# Ewige Ladezeiten



## achterbahnfreak (9. November 2014)

Hi zusammen,

vor einem dreiviertel Jahr habe ich Windows neu aufgesetzt und alles lief perfekt. Jetzt seit einem Monat oder vllt schon zwei treten seltsame Fehler bei meinem Laptop auf:

- "Computer" wird nicht geladen und Icons fehlen





- Texteingabe und -auswahl ist extrem langsam
- Mein einziges Spiel aus dem Jahr 2000 laggt extrem
- Systemsteuerung wird manchmal nicht angezeigt
- Vorschaubilder werden nicht angezeigt

Ich habe keine Ahnung woran es liegen könnte. Habe mit CCleaner schon mal alles bereinigt, defremantiert, aber keine Besserung. Prozesse habe ich auch nicht viele offen. Mein Antiviren Programm hab ich auch schon einige Male drüber laufen lassen - nichts gefunden...

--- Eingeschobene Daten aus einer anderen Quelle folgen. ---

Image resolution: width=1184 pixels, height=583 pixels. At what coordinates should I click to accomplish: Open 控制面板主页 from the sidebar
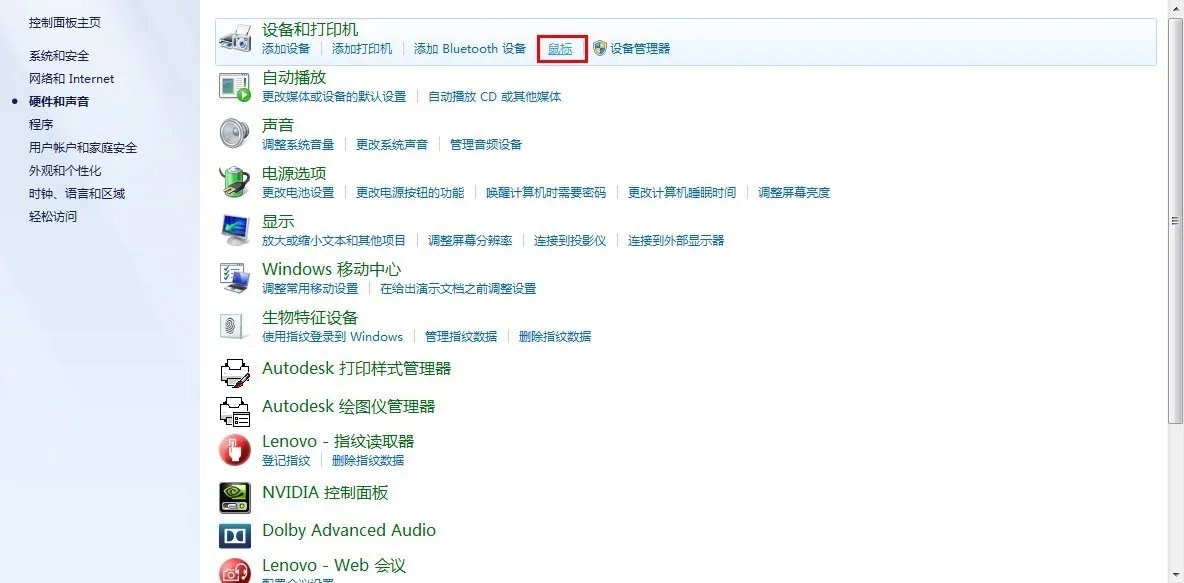tap(63, 21)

Die CPU Auslastung liegt bei 40%, während ich in Firefox diesen Text schreibe - das kann doch nicht sein, oder?

Angaben zu meinen Laptop:
Intel Core i3-330M Prozessor (2.13 GHz, 3MB L3 cache)
4 GB Memory
320 GB HDD
ATI Mobility Radeon HD Up to 2234 MB Hyper Memory

Weiß jemand, was ich tun könnte, um die Probleme zu beseitigen?


----------



## Alice (9. November 2014)

Schau mal im Bios ob "IDE" oder "AHCI" ausgewählt ist.


----------



## sheel (9. November 2014)

Hi

Mit defremantiert meinst du defragmentiert (?), kommt vom Wort Fragment. Und das hat sehr sicher
nichts mit den beschriebenen Problemen zu tun. Und CCleaner gießt nur Öl ins Feuer.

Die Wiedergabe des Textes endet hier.